Developments in Appalachia

  • PADEP Secretary Criticizes Proposed EPA Budget Cuts. PADEP Secretary Pat McDonnell sent a letter to EPA Secretary Scott Pruitt deriding the budget cuts proposed by the Trump Administration that will affect, among other things, safe drinking water inspections, sewage and industrial wastewater inspections, brownfield redevelopment initiatives, air quality programs, and cleanup efforts for the Chesapeake Bay. A copy of the letter may be accessed here.
  • Commonwealth Court Remands Storage Rights Eminent Domain Issue in Light of Robinson Township. The Commonwealth Court of Pennsylvania remanded a case involving the rights of storage operators to exercise eminent domain over storage reservoirs in light of the Pennsylvania Supreme Court’s infamous Robinson Township decision in which the high court said the Oil and Gas Act’s provision authorizing eminent domain powers for storage operators unconstitutionally granted that authority for private purposes in violation of the state’s Takings Clause. Hughes v. UGI Storage Co., — A.3d —, No. 629 C.D. 2016, 2017 WL 962449 (Pa. Cmwlth., Mar. 13, 2017).

> **GOAL 1**:
Retype the records, beginning at the line that has "Given: Click the" and ending with the final record. Omit the pictures.

[Records from a pointing dataset]
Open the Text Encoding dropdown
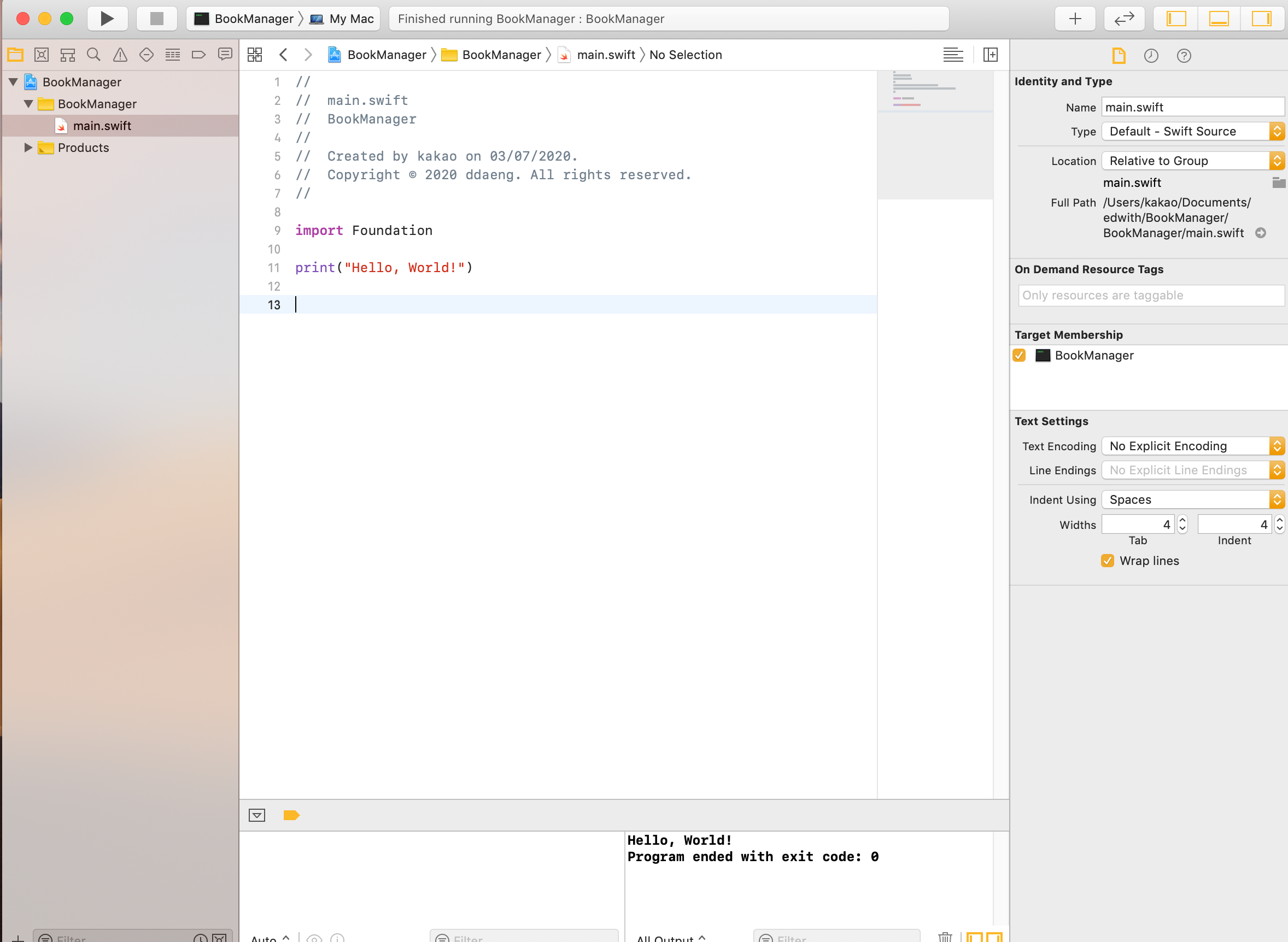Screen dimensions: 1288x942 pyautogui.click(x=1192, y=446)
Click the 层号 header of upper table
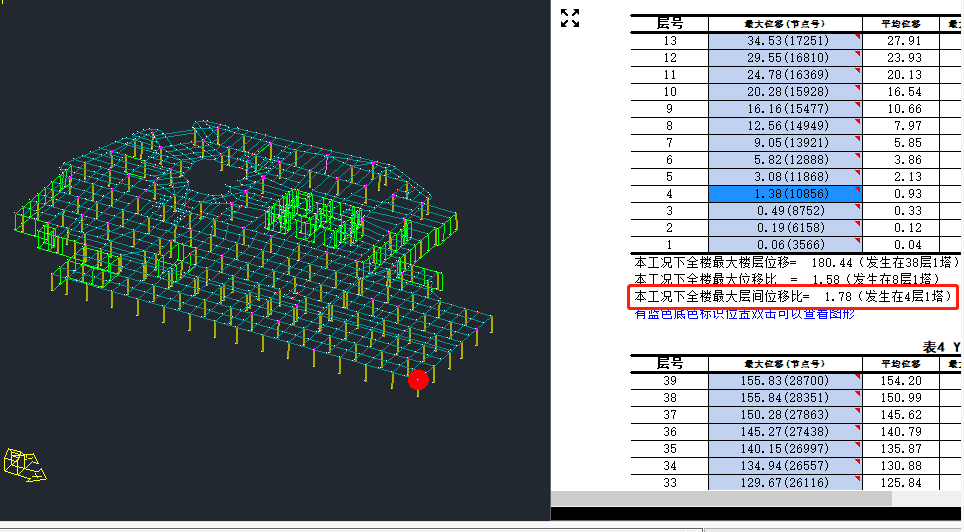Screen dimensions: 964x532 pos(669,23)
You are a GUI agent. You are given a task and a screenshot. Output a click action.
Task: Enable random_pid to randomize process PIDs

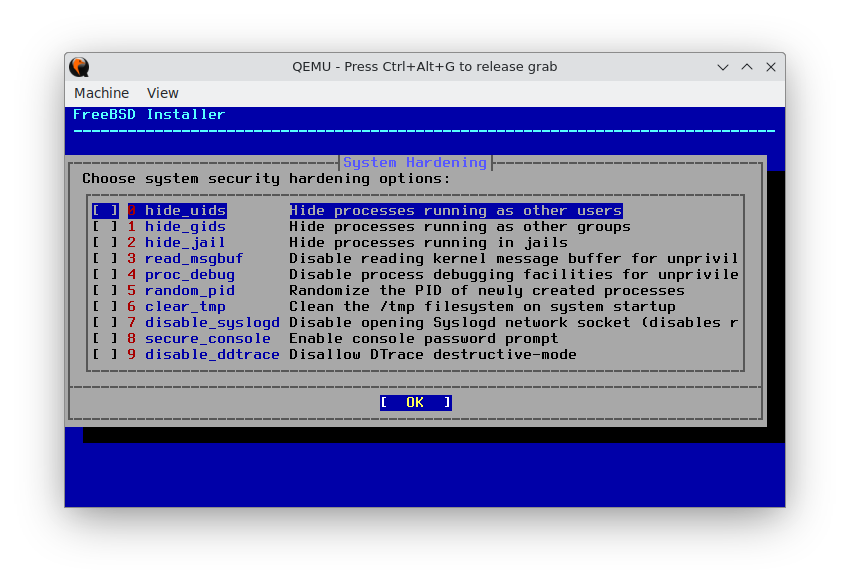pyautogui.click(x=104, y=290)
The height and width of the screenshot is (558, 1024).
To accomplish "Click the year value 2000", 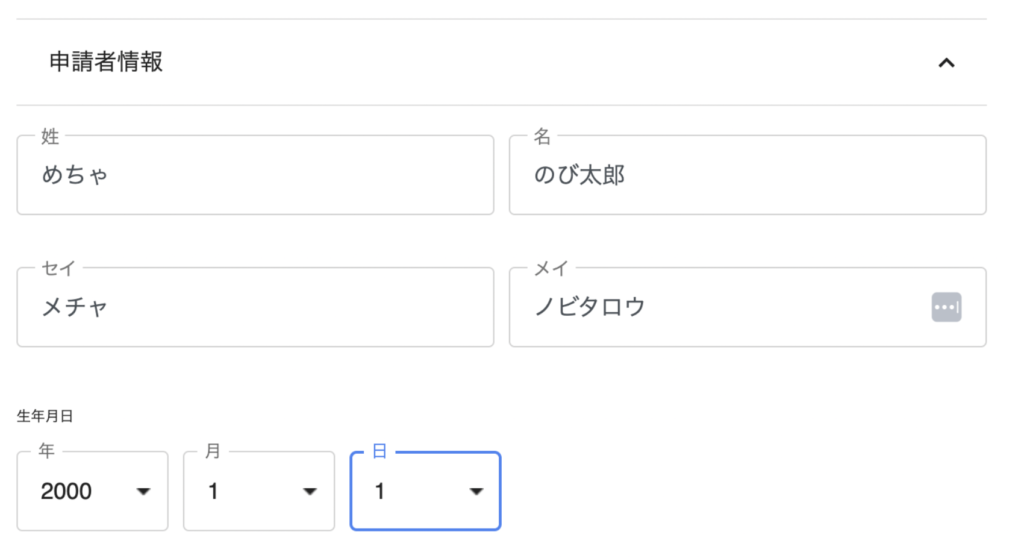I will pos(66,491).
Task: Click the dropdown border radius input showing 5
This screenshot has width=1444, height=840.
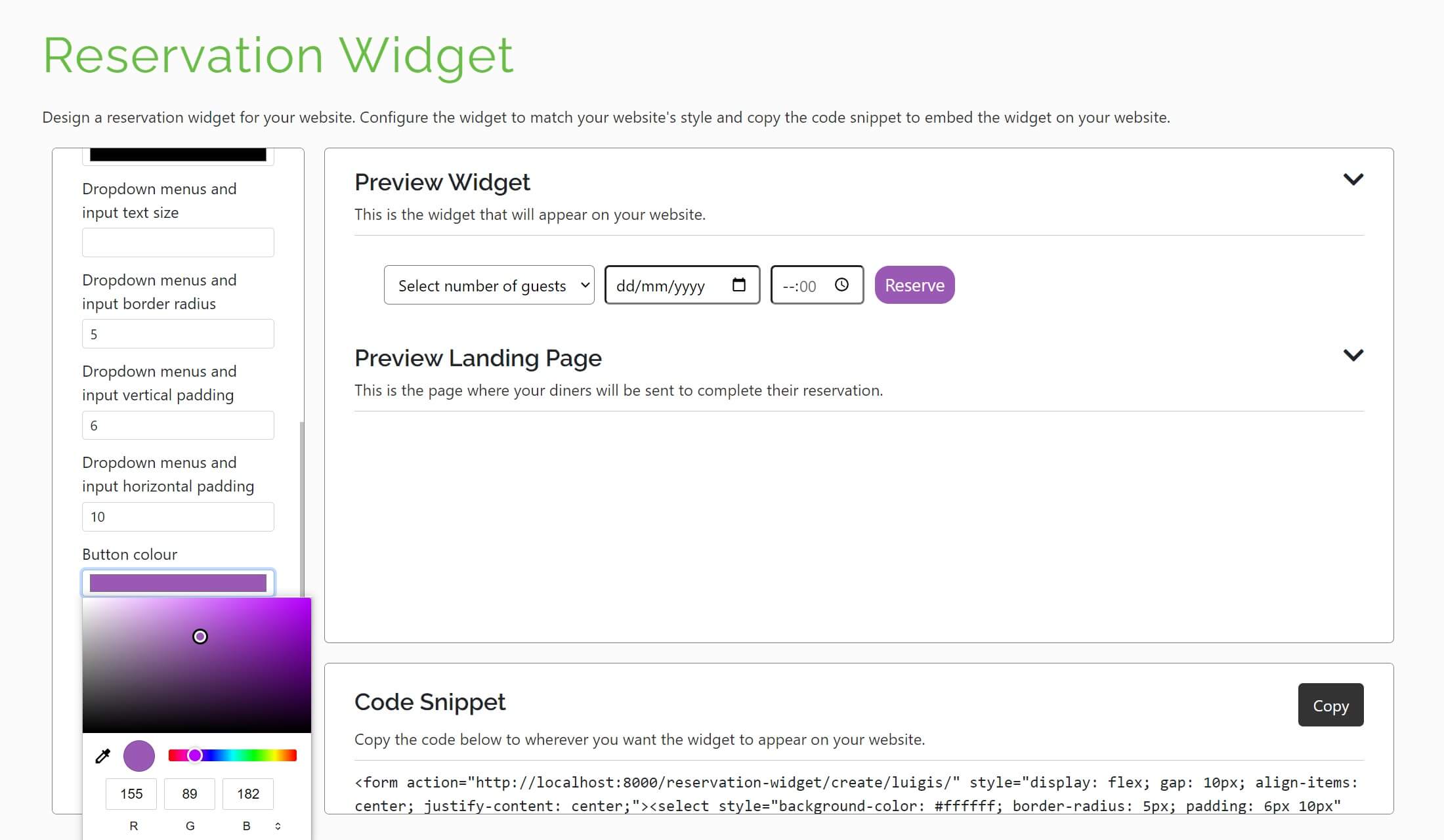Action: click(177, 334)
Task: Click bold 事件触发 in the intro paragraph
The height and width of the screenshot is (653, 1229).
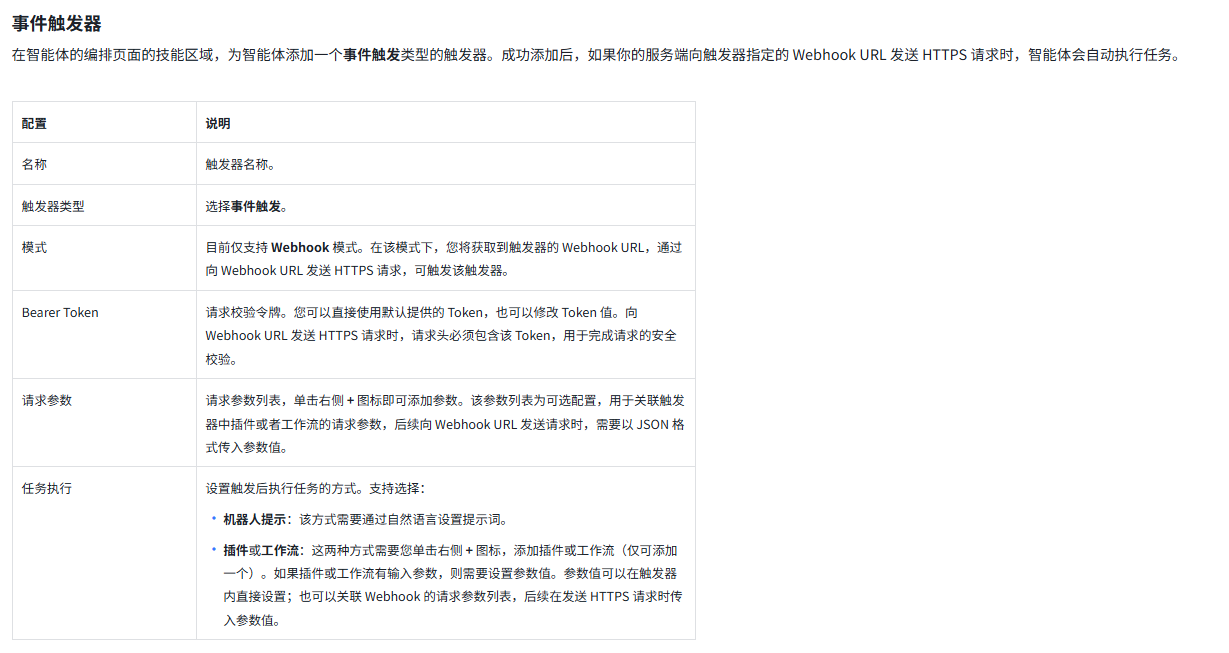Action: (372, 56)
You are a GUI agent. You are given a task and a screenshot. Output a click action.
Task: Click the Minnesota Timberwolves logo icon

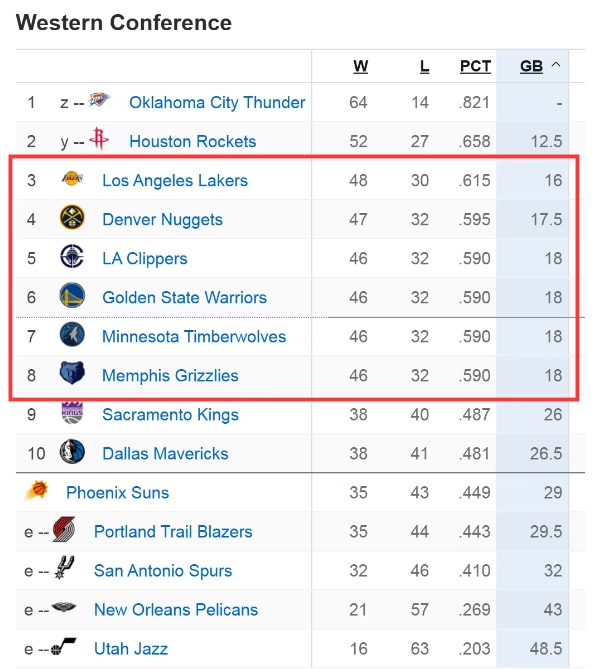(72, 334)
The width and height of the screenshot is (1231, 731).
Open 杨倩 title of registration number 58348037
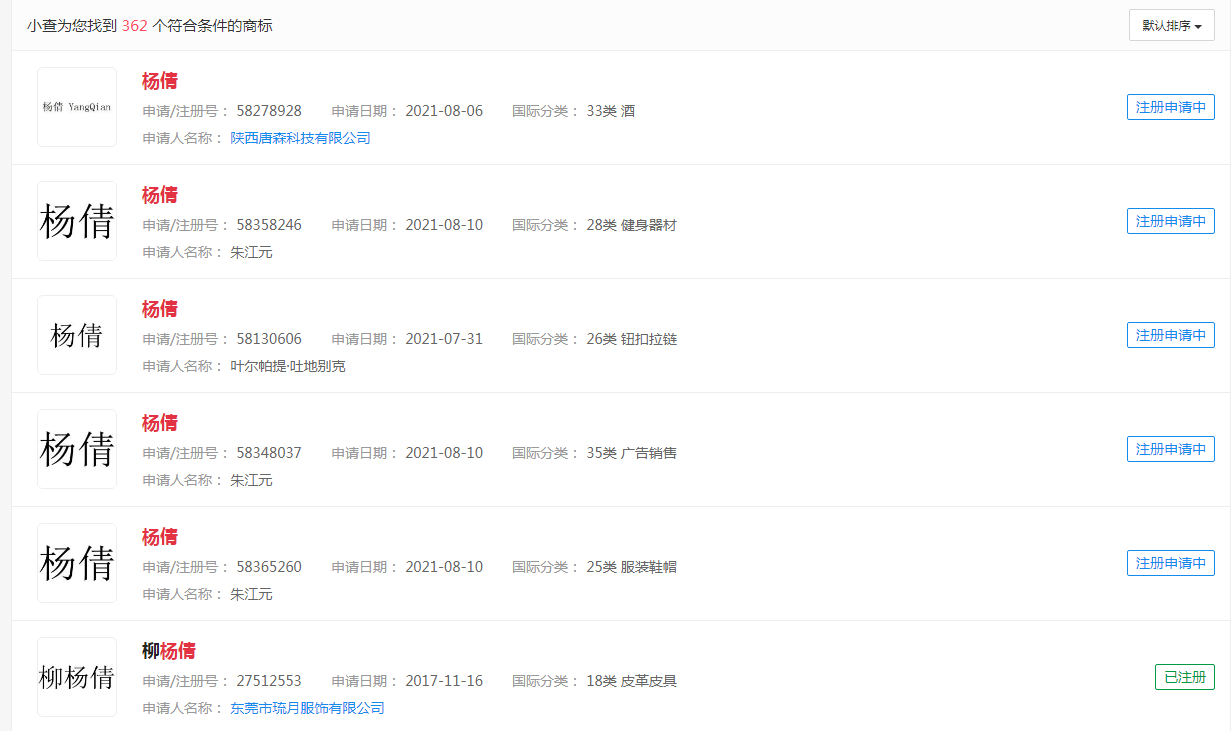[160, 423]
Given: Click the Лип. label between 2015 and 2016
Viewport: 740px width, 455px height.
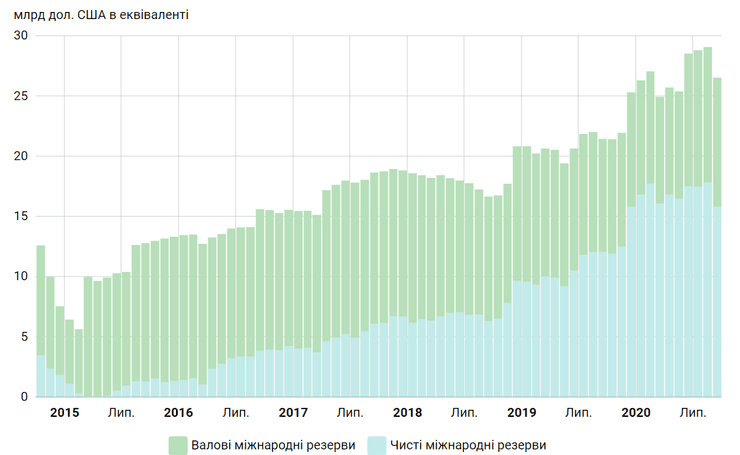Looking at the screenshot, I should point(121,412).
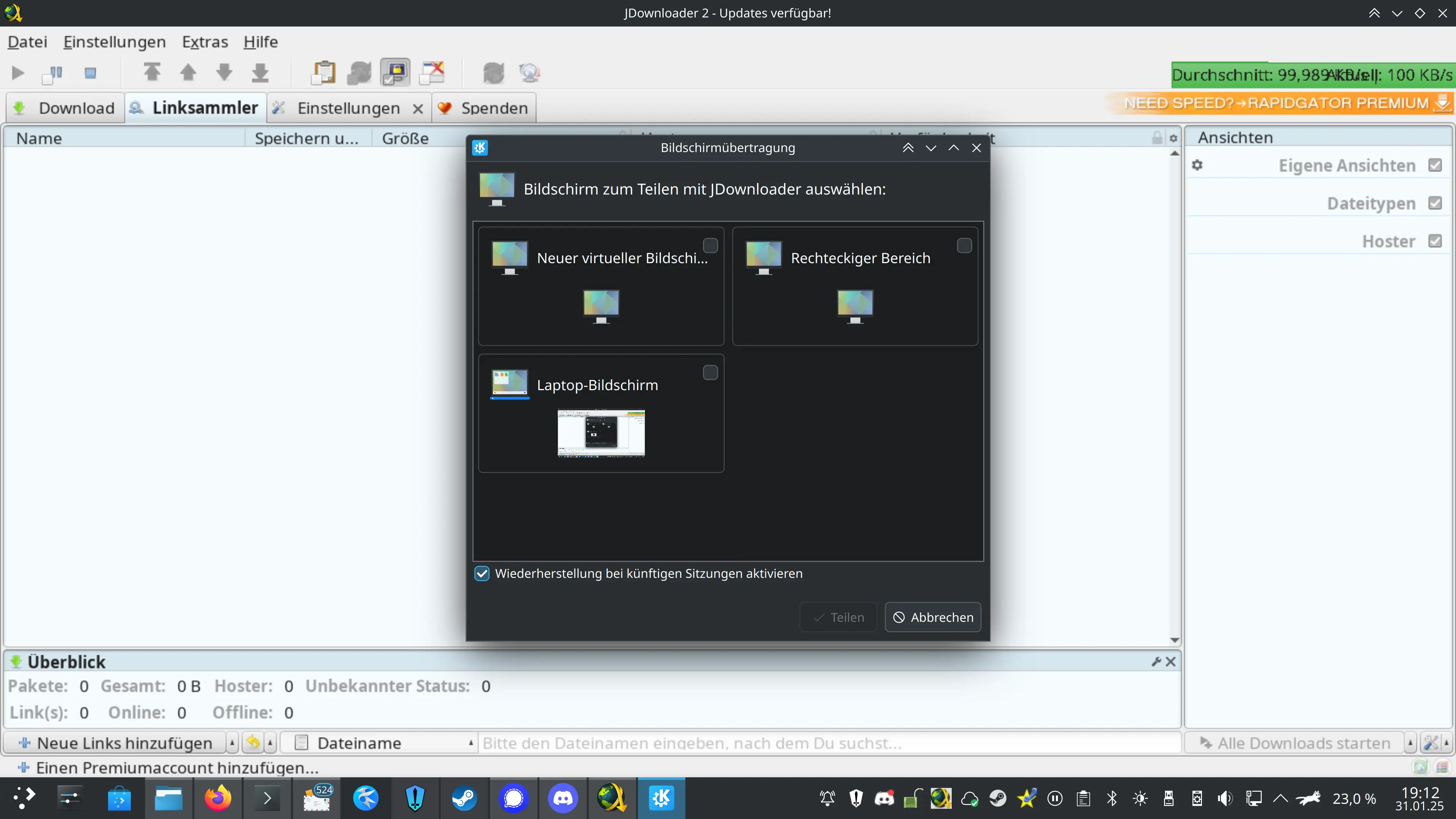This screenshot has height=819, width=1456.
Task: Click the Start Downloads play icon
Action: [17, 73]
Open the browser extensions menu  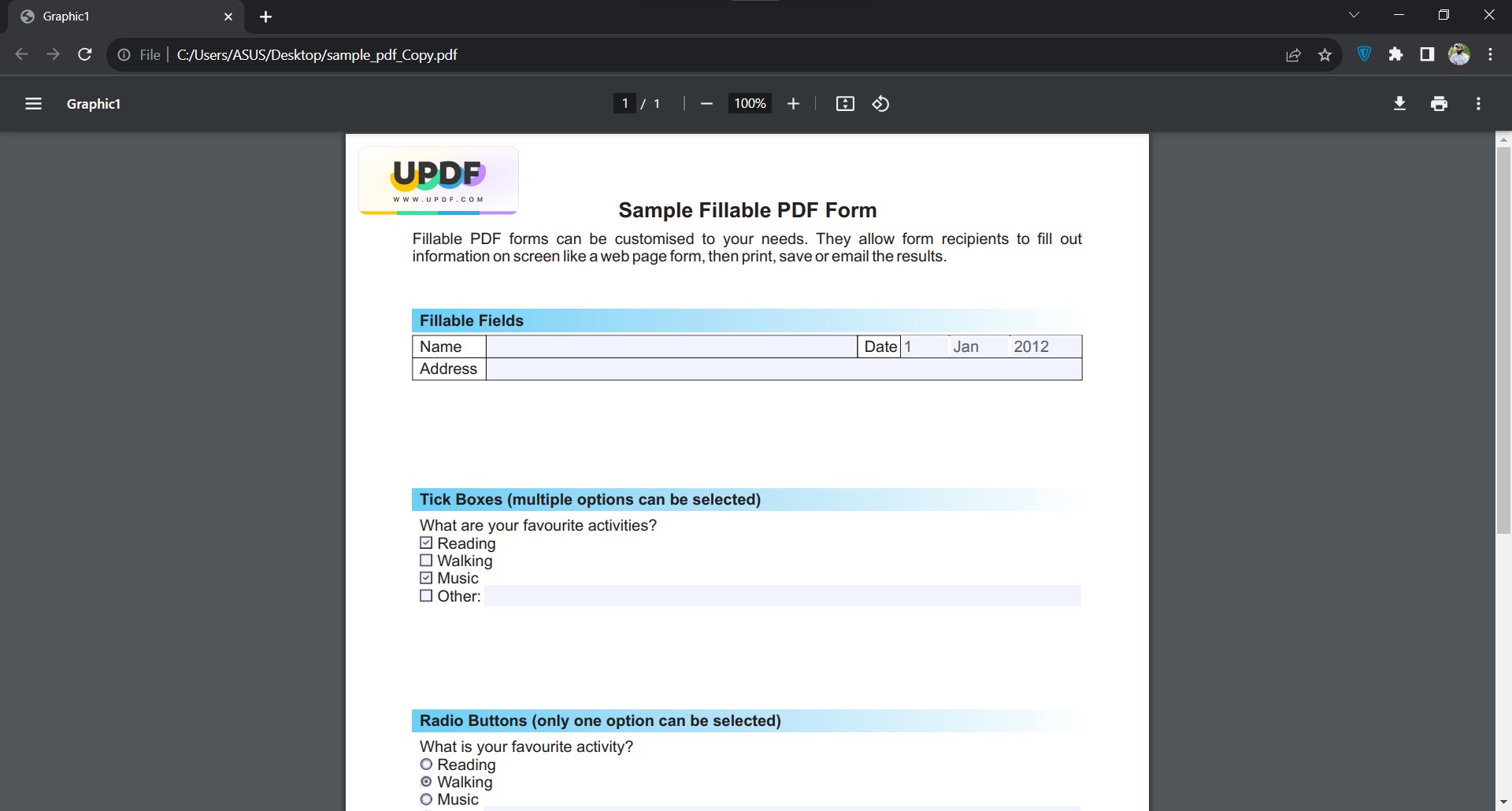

> **GOAL 2**:
Extend the Appalachia developments update with further text that follows on from its last item.

> **RESPONSE 1**:
Given: Click the Лип. label between 2015 and 2016
Viewport: 740px width, 455px height.
Looking at the screenshot, I should point(121,412).
This screenshot has height=819, width=1456.
Task: Click the Start Downloads play icon
Action: [17, 73]
Open the browser extensions menu  

> **RESPONSE 2**:
  • NY Federal Judge Says Constitution Pipeline Can’t Force NY DEC to Act on Permits. A federal judge in New York dismissed a complaint brought by Constitution Pipeline challenging inaction by the NY Department of Environment Conservation on water quality permits for the proposed pipeline while another appeal of a permit denial remains pending, concluding that Constitution didn’t establish constitutional standing to bring the claim and reasoning that the pipeline company suffered no harm by the delay because it can’t go forward with the project anyway until the related appeal is resolved. Constitution Pipeline Company, LLC v. New York State Department of Environmental Conservation, — F. Supp. 3d —, No. 1:16-cv-00568 (N.D.N.Y., March 14, 2017).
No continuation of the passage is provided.